On 03/21/2016 04:16 PM, Pádraig Brady wrote:
On 21/03/16 00:59, William R. Fraser wrote:
When wc gets its list of files by reading from stdin, using the argument
'--from-files0=-', it reuses the same fstatus struct for each file.
The problem is that the 'wc' function checks the 'failed' member of this
struct and if it is <=0, it skips doing fstat on the file. The main loop
doesn't reset this value between files, so only the first file has fstat
done on it.
This can result in the 'wc' function seeking past the end of
subsequent files and then over-reporting their byte counts.
See the attached patch, which resets the fstatus struct in between files
when reading the file list from stdin.
Ouch. This seems to be since v7.0-96-gc2e56e0
It would also mean there would be a lot of redundant reading
if the initial file was significantly smaller than any other file.

[Stored dataset items]
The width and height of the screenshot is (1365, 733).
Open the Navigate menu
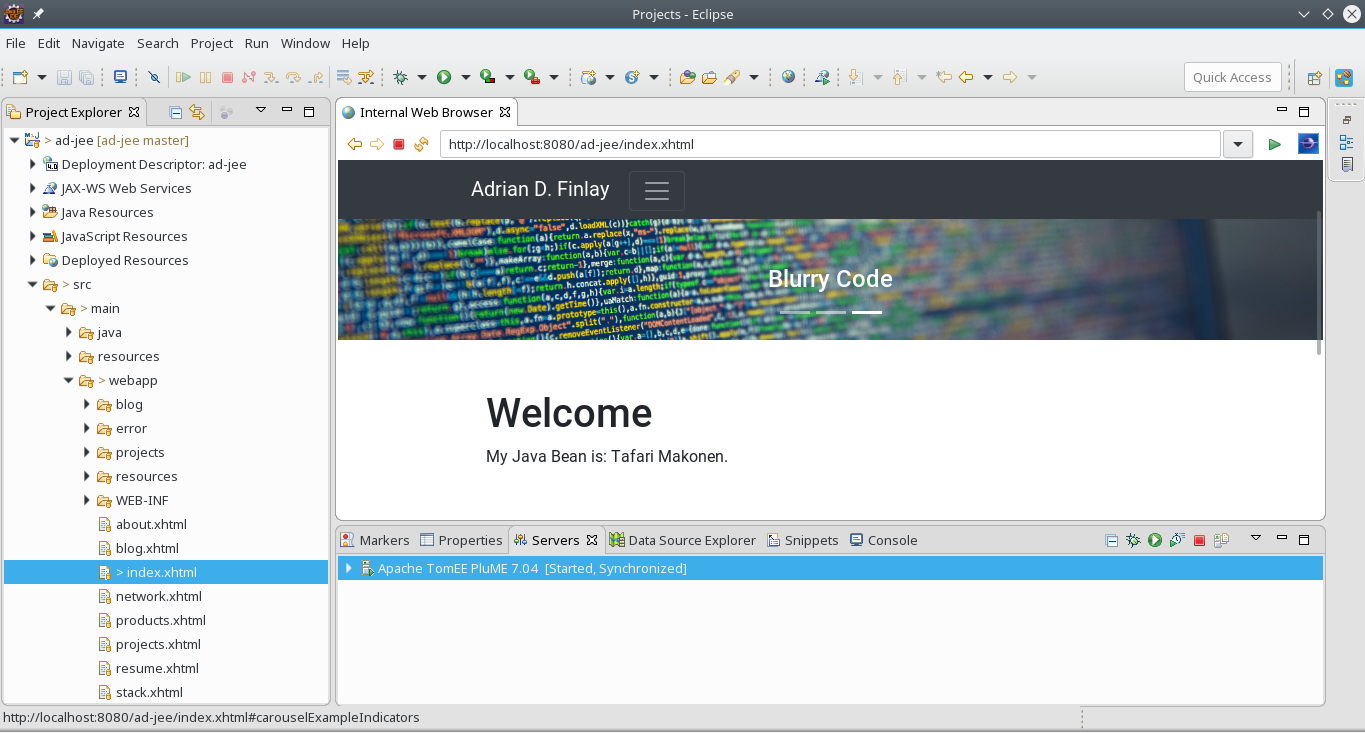point(98,43)
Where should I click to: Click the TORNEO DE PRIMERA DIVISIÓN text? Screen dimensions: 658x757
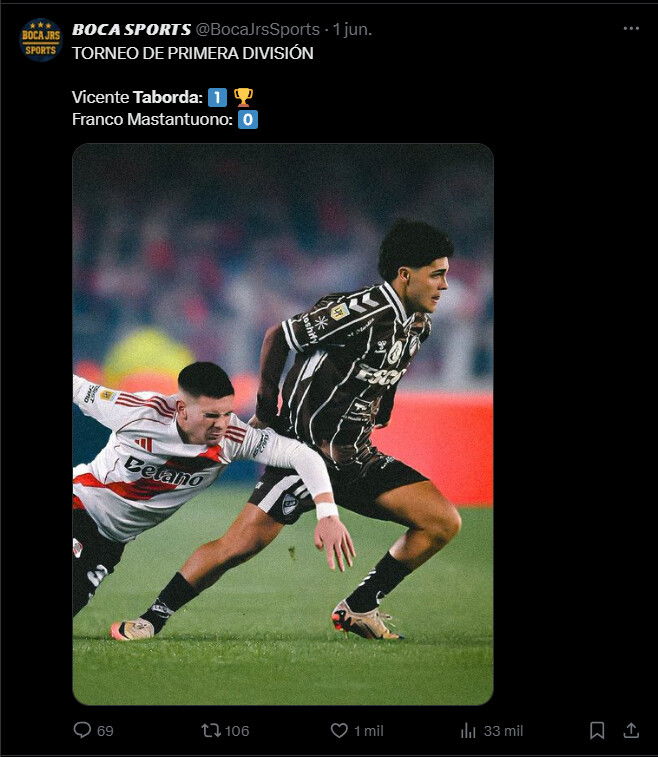point(193,53)
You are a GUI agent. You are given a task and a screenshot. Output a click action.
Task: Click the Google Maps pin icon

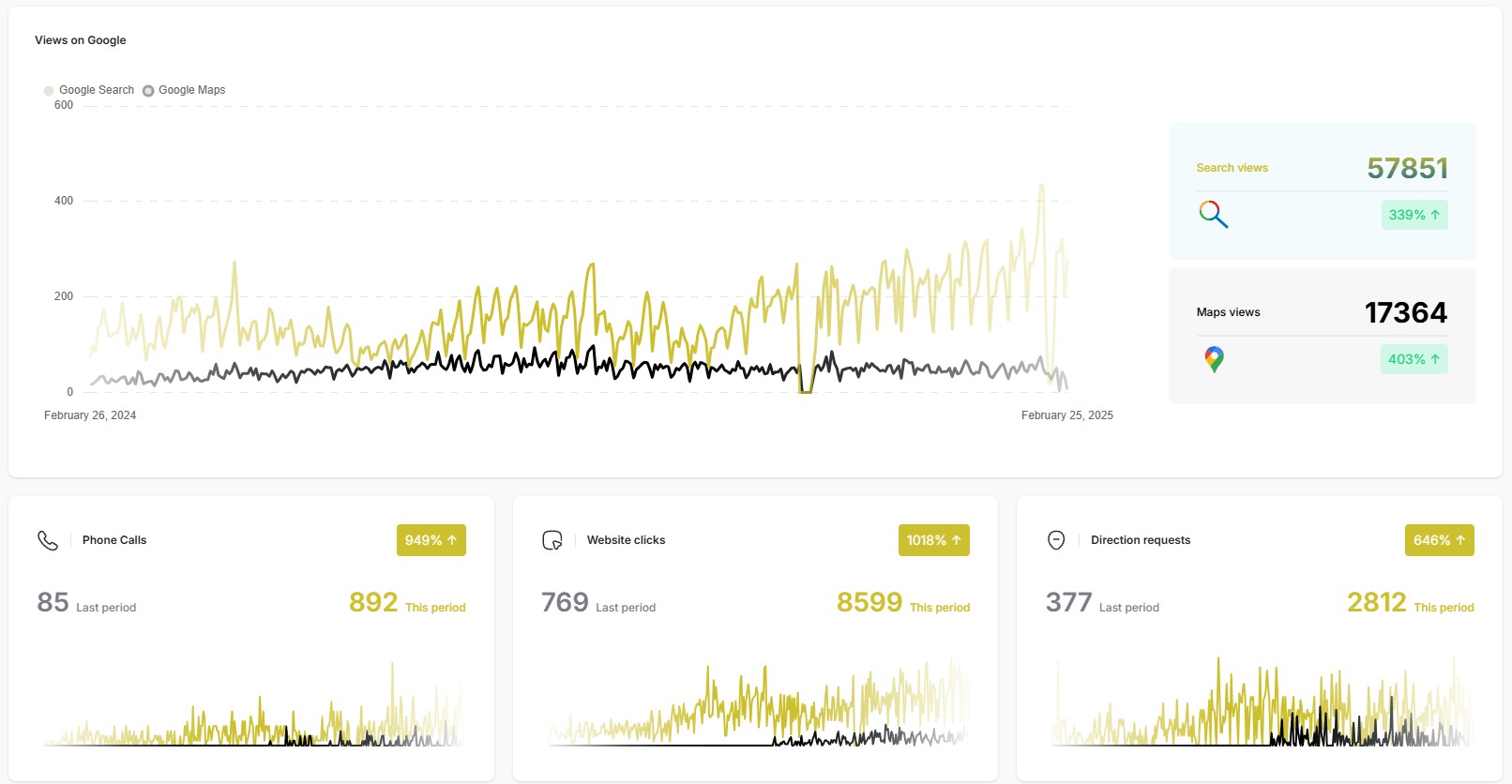click(x=1214, y=359)
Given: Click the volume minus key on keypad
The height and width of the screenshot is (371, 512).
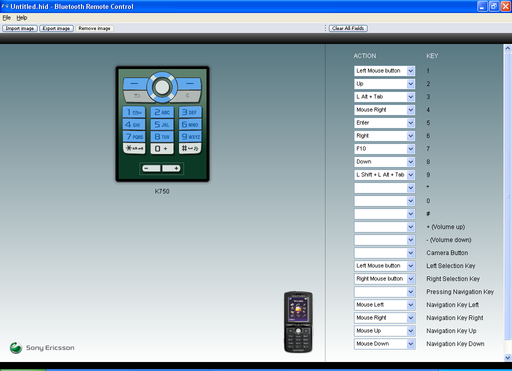Looking at the screenshot, I should click(x=151, y=168).
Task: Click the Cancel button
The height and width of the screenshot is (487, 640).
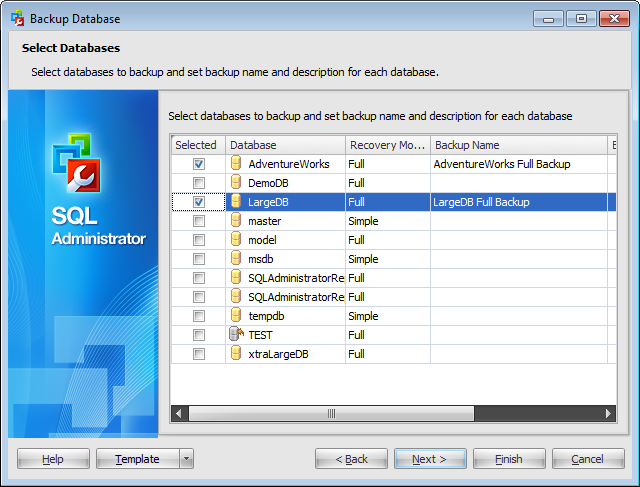Action: tap(588, 459)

[Short task 1]
Answer from the wc bug thread, one line each:
(a) Which argument makes wc read its list of files from stdin?
(b) Which member of the fstatus struct does the 'wc' function check before skipping fstat?
(c) Since which version does the problem seem to have existed?
[Short task 2]
Summarize the wc bug thread in two sentences.
[Short task 3]
Pick up the wc bug thread from where it stops and continue it.
The items are material kept apart from the wc bug thread.

[Written reply 1]
(a) '--from-files0=-'
(b) The 'failed' member
(c) v7.0-96-gc2e56e0

[Written reply 2]
When wc reads its file list from stdin, it reuses one fstatus struct whose 'failed' value is never reset, so only the first file gets fstat, and later files can have their byte counts over-reported. The attached patch resets the struct between files, and the reply notes that the problem seems to date from v7.0-96-gc2e56e0 and could also cause much redundant reading when the first file is much smaller than the others.

[Written reply 3]
$ truncate -s1G wc.big
$ touch wc.small
$ printf '%s\0' wc.big wc.small | wc -c --files0-from=-
1073741824 wc.big
1073741760 wc.small
2147483584 total
We'll submit a full patch in your name.
Interesting enough, there seems to be a threshold to trigger the bug:
$ touch wc.small
$ seq 1000 > wc.big
$ printf '%s\0' wc.big wc.small | wc -c --files0-from=-
3893 wc.big
0 wc.small
3893 total
$ seq 10000 > wc.big
$ printf '%s\0' wc.big wc.small | wc -c --files0-from=-
48894 wc.big
45067 wc.small
93961 total
That's why I couldn't reproduce it this morning.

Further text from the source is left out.